November 16, 2009

Japan's Plan to Grow their Green Economy

The Japan Business Association of Seattle and Trade Development Alliance of Greater Seattle sponsored an event on November 12, 2009 featuring Mr. Toshiki Takahashi, Director of Japan External Trade Organization's (JETRO) International Economic Research Division. JETRO is a Japanese government-related organization that works to promote mutual trade and investment between Japan and the rest of the world. Mr. Takahashi's presentation, "World Economic Development and the Japanese Economy," focused on the Japanese economy as it relates to the broader global economy. Mr. Takahashi also discussed the investment opportunities that exist in Japan's environmental sector and the country's desire to grow its green economy.

According to a JETRO publication printed in 2007 discussing Japan's environmental sector, "Japan's economic development has so far been supported by a society based on mass production, mass consumption, and mass disposal. Currently, approximately 450 million tons of waste is generated every year, putting waste treatment facilities under unrelenting strain." The publication further explains, "As global environmental problems grow more acute, a concerted effort towards a recycling-based society has begun, and Japan's ecobusiness market is rapidly expanding in both size and range." Japan's Ministry of the Environment predicts the ecobusiness sector will be valued at 47.2 trillion yen (US$530 billion) by 2010.
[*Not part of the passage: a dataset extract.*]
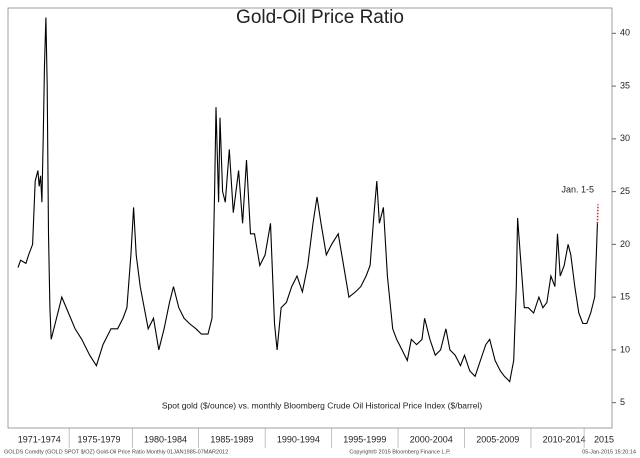 The width and height of the screenshot is (640, 458). What do you see at coordinates (604, 439) in the screenshot?
I see `x-tick-label: 2015` at bounding box center [604, 439].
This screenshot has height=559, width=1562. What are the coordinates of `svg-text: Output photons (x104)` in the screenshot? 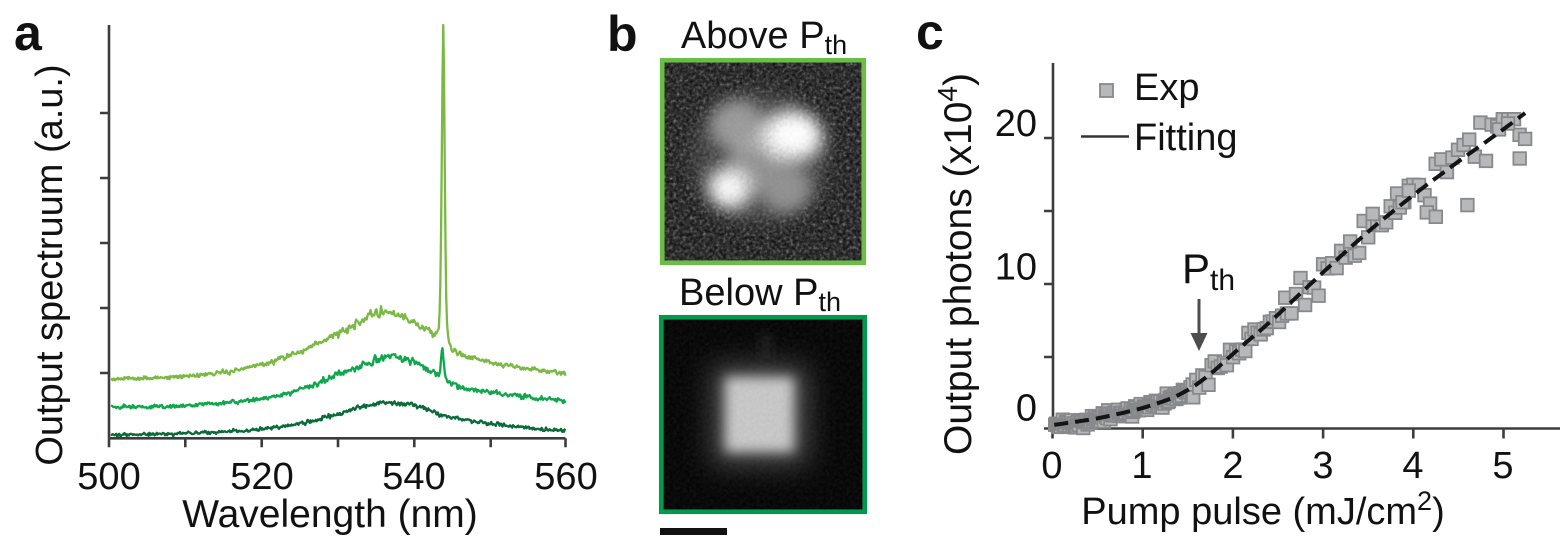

Moreover, "Ecobusinesses that provide technology, products, or services that contribute to the protection of the environment play a vital role in the creation of a sustainable socioeconomic system with a low environmental impact, and the government will continue to actively promote and foster these businesses in the future." Japanese businesses are "currently developing environment technology under the banner of the '3 R's': Reduce, Reuse and Recycle."

JETRO segments the environmental sector into five key areas conducive for foreign direct investment:

  1. Clean energy: According to the Environment Ministry's "Market Size and Employment in Japan's Environmental Business Sector: Present Condition and Forecast for the Future," the scale of the market for green energy, which includes renewable energy facilities and energy conservation and management, was 890 billion yen (US$10 billion) in 2000, no more than about 3 percent of all environmental business. Due to technological development and reforms, however, the market size is predicted to increase 6.5 times, to 5.812 billion yen (US$65.3 million), by 2010, and grow further, to 9.9 times this size, or 8.798 billion yen (US$98.9 million), by 2020. The clean energy sector includes solar power generation, fuel cells, and energy service company (ESCO) businesses, which provides comprehensive services relating to energy conservation in factories and buildings;
  2. Waste treatment: While the waste treatment and recycling sector market is already large and is expected to grow further, it is supported by small businesses. This industry does not require large-scale existing facilities or huge initial outlays and so small and medium-size businesses, as well as venture companies that are yet to be established, can enter the industry. Studies by the Ministry of the Environment predict the market for waste disposal to grow from 3.614 billion yen (US$40.6 million) in 2000, to 7.736 billion yen (US$86.9 million) in 2010, and still further, to 11.126 billion yen (US$125 million), by 2020;
  3. Recycling: Recycling laws for key items have already been introduced in Japan, beginning with enforcement of the Containers and Packaging Recycling Law in 1997, followed by recycling laws for food, construction material, and furniture, and then, in 2005, the Automobile Recycling Law. With the enforcement of each of these new recycling laws, the trajectory was set for a new recycling sector. A variety of business opportunities have been created in the recycling sector, including development of new technologies, that take advantage of regional government schemes enabled by national government policies, such as "eco-towns" and "designated structural reform districts";
  4. Soil and water remediation: According to the Ministry of the Environment, the size of the soil and water remediation market, including equipment and services provided, was 84.8 billion yen (US$964 million) in 2000. However, it is forecasted that soil and subterranean water pollution controls in Japan will become stricter, and the market will grow to 6.8 times its 2000 size, to 582.8 billion yen (US$6.5 billion), by 2010; and
  5. Air pollution prevention: The number of business opportunities related to air pollution prevention is increasing due to the introduction in 2000 of an ordinance requiring the use of exhaust purifiers in Tokyo, Kanagawa, Saitama and Chiba. In addition, the climate change policies are expected to bring about the full-scale initiation of greenhouse gas emissions trading. Apart from international emissions trading based on the Kyoto Mechanism, domestic trading is also anticipated, allowing every business to fulfill its pollution reduction targets.